Ainda assim, apesar da actual despenalização do aborto em Portugal, ainda há opiniões divergentes.
Segundo uma médica de Obstetrícia e Ginecologia do Hospital Distrital de Portalegre, “um aborto às 2, 10, 12, 20 semanas é sempre um aborto, não é por mudar a lei que deixa de ser aborto”.
Após abortar voluntariamente, não surgiu no corpo de Cátia nenhuma infecção ou hemorragia, mas das muitas mulheres que abortam clandestinamente, poucas têm essa sorte. Segundo a profissional de saúde, o aparecimento de complicações físicas que não são tratadas, “podem levar à morte”. Ainda assim, “nos últimos tempos, o número de mulheres que chega ao Hospital de Portalegre com complicações decorrentes de um aborto tem diminuído”.
Segundo o Pároco de Portalegre, o Padre João Maria Lourenço, a Igreja é contra a Interrupção Voluntaria da Gravidez, “atendendo em que está em causa uma vida humana”.
Já Ricardo Félix, aluno do 3º ano de Jornalismo e Comunicação da Escola Superior de Educação de Portalegre defende a ideia oposta: “(...) sou nitidamente a favor do sim, porque não podemos penalizar ninguém por tomar uma opção, que tem a ver sobretudo com a própria pessoa”.
Claudia Marques, 1º ano de Jornalismo e Comunicação, da mesma Escola, diz que não sabe se seria capaz de interromper voluntariamente uma gravidez, mas pensa “que devia ser dada hipótese às pessoas de quererem ou não”.

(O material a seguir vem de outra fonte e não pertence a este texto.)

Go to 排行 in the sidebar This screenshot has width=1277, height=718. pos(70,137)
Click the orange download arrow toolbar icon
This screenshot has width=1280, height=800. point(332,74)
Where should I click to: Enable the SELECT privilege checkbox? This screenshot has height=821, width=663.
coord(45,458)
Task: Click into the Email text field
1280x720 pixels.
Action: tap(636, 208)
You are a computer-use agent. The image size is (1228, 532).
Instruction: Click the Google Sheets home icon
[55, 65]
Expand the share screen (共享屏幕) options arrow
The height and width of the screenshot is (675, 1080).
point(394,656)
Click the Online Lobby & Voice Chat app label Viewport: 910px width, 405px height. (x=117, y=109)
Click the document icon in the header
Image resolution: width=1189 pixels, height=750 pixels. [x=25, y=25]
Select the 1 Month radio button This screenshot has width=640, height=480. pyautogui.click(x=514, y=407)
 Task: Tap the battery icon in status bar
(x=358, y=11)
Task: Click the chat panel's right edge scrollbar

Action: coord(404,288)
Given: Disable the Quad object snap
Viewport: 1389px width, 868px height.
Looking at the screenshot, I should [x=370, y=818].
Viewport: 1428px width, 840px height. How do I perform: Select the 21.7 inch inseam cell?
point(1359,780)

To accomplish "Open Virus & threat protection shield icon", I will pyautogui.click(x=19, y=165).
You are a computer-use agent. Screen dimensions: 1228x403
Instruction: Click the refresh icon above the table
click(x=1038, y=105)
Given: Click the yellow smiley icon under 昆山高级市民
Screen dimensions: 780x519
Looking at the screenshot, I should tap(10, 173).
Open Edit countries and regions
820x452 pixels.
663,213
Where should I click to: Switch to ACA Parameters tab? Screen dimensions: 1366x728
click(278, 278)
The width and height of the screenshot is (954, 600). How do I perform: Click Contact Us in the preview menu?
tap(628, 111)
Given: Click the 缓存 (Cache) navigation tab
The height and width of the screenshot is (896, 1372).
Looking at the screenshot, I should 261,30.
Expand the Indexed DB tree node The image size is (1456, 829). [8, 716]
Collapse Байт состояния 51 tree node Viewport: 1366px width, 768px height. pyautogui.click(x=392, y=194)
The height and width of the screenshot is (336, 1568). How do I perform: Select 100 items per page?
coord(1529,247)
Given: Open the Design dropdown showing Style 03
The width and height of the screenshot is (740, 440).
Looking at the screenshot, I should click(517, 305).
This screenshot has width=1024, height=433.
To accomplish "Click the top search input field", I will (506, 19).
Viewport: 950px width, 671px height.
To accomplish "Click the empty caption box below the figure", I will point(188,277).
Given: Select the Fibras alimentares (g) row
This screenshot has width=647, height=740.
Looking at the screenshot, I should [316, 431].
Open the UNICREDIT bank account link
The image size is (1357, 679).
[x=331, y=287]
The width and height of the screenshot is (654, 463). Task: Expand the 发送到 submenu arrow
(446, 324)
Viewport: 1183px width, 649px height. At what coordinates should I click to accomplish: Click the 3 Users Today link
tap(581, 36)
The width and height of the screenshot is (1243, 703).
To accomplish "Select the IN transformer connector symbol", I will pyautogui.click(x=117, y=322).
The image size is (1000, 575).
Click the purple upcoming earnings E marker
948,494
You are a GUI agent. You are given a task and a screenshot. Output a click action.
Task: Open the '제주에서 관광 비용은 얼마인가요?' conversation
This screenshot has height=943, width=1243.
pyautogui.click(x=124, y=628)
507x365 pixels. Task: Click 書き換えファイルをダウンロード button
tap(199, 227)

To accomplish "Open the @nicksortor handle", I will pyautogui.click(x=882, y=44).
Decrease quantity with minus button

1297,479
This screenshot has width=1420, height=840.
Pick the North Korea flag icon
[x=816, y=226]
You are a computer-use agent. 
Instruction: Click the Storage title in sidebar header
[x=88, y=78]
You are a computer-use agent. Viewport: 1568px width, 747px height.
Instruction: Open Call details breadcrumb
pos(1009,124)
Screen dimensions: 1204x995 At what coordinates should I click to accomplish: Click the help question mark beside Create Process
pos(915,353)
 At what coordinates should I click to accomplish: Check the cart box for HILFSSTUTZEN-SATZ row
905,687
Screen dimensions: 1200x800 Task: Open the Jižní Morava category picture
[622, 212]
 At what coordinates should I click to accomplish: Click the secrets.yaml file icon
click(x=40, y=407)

Diz ainda a médica, que para além de complicações físicas, há sempre “complicações psicológicas para uma pessoa que faz um aborto”. No entanto, “fazer um aborto não interfere numa outra gravidez que se queira levar até ao fim”. Além disso, um aborto não é só provocado, podem acontecer abortos espontâneos, “devido a coincidências como uma gripe em início de gravidez, o corpo da mulher não funcionar bem ou ainda por qualquer outro motivo”.
Ainda assim, e como há nove anos atrás, ainda há quem ache que a pergunda referendada deveria ser reformulada. Ricardo Félix pensa que “é uma pergunta burocrática. Assim bem comprida, para ninguém perceber ao certo qual é o seu fundamento”. O Pároco João M.ª Lourenço adianta ainda que o aborto não é a única solução - “Nós não controlamos tudo aquilo que nos acontece e podemos é aprender a lidar com isso. É assim no campo da saúde, é assim no campo das nossas vidas, é assim no campo do trabalho e às vezes nas relações familiares. Portanto, o desafio não é acabar com o que é indesejado, mas «como é que eu me vou relacionar com esta situação»”.